問4の答   (c) 2.2×10-5  (d) 9.9×10-4  (e) 4.7×10-6


● 問題2と3の解説を参照すると, 大気と水の接触で

  CO2(液, 2.2×10-5 mol/L) + H2O(液) ⇄ H2CO3(液, 4.0×10-8 mol/L) …(ア)

 ラウリル酸ナトリウムを溶かすと,

  RCOONa(固, 0.021) → RCOO-(液, 0.021mol/L) + Na+(液, 0.021mol/L) …(イ)

 式(ア)は

  CO2(液) + H2O(液) ⇄ H2CO3(液) …(ア)’ (各化学種の濃度が(ア)と比較して変化)

 となる。

 RCOO-(液)の1部 RCOO-(液)は, 問2の解説を参照すると,

  RCOO-(液, 2.0×10-2 mol/L)+ H2O(液) ⇄ RCOOH(液) + OH-(液, 1×10-6 mol/L) …(ウ)

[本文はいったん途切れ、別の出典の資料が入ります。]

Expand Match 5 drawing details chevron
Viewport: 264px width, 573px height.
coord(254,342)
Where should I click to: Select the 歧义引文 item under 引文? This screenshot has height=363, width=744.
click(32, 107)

 その他のRCOO-(液)は微結晶の RCOOH(固) になる。

 pH = 8 と水のイオン積

  H2O(液) ⇄ H+(液) + OH-(液)   [H+][OH-] = 1.0×10-14 [mol/L]2 at 25℃ …(エ)

 から

  [H+] = 1.0×10-8 mol/L

  [OH-] = 10-14/10-8 = 1.0×10-6 mol/L)

 式(ア)’式中のH2CO3(液)において, 1段目の電離で

  H2CO3(液) ⇄ HCO3-(液) + H+(液, 1.0×10-8 mol/L)

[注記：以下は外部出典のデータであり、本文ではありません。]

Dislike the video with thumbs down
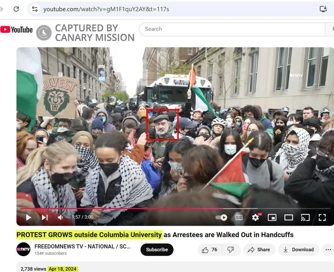 coord(230,250)
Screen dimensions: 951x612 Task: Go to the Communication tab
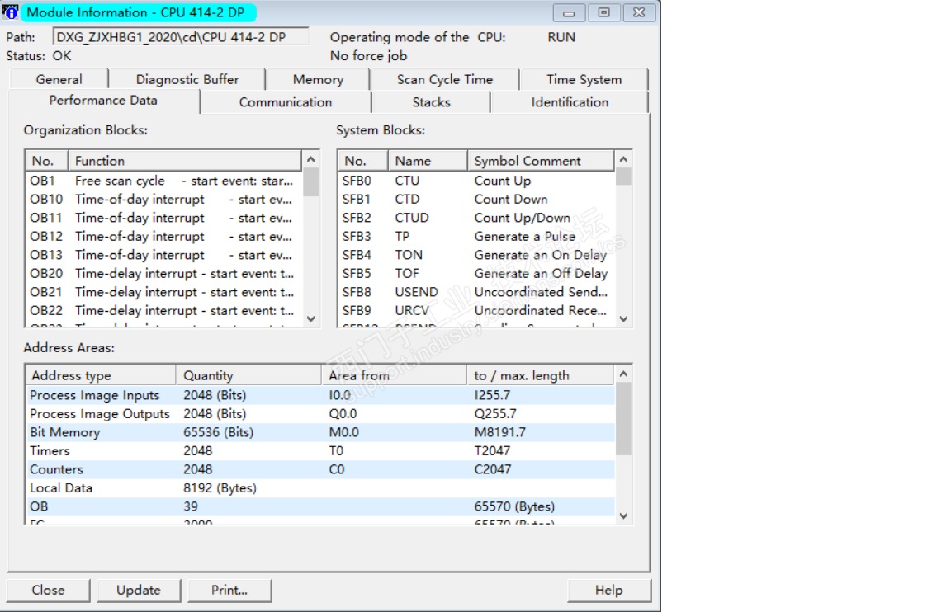click(x=285, y=102)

  [HCO3-][H+]/[H2CO3] = 2.5×10-4 mol/L

 よって

  [HCO3-] = (2.5×10-4)×[H2CO3]/[H+] = (2.5×10-4)×(4.0×10-8)/(1.0×10-8)

               = 10×10-4 = 1.0×10-3 mol/L

 上の 1段目の平衡式は

  H2CO3(液, 4.0×10-8 mol/L) ⇄ HCO3-(液, 1.0×10-3 mol/L)

                      + H+(液, 1.0×10-8 mol/L) (オ)

 2段目の電離が無視できなくなると, 式(オ)は

  H2CO3(液) ⇄ HCO3-(液) + H+(液) …(オ)’  (各化学種の濃度が(オ)と比較して変化)

 になる。 したがって, 2段目の電離式は

  HCO3-(液) ⇄ CO32-(液) + H+(液, 1.0×10-8 mol/L)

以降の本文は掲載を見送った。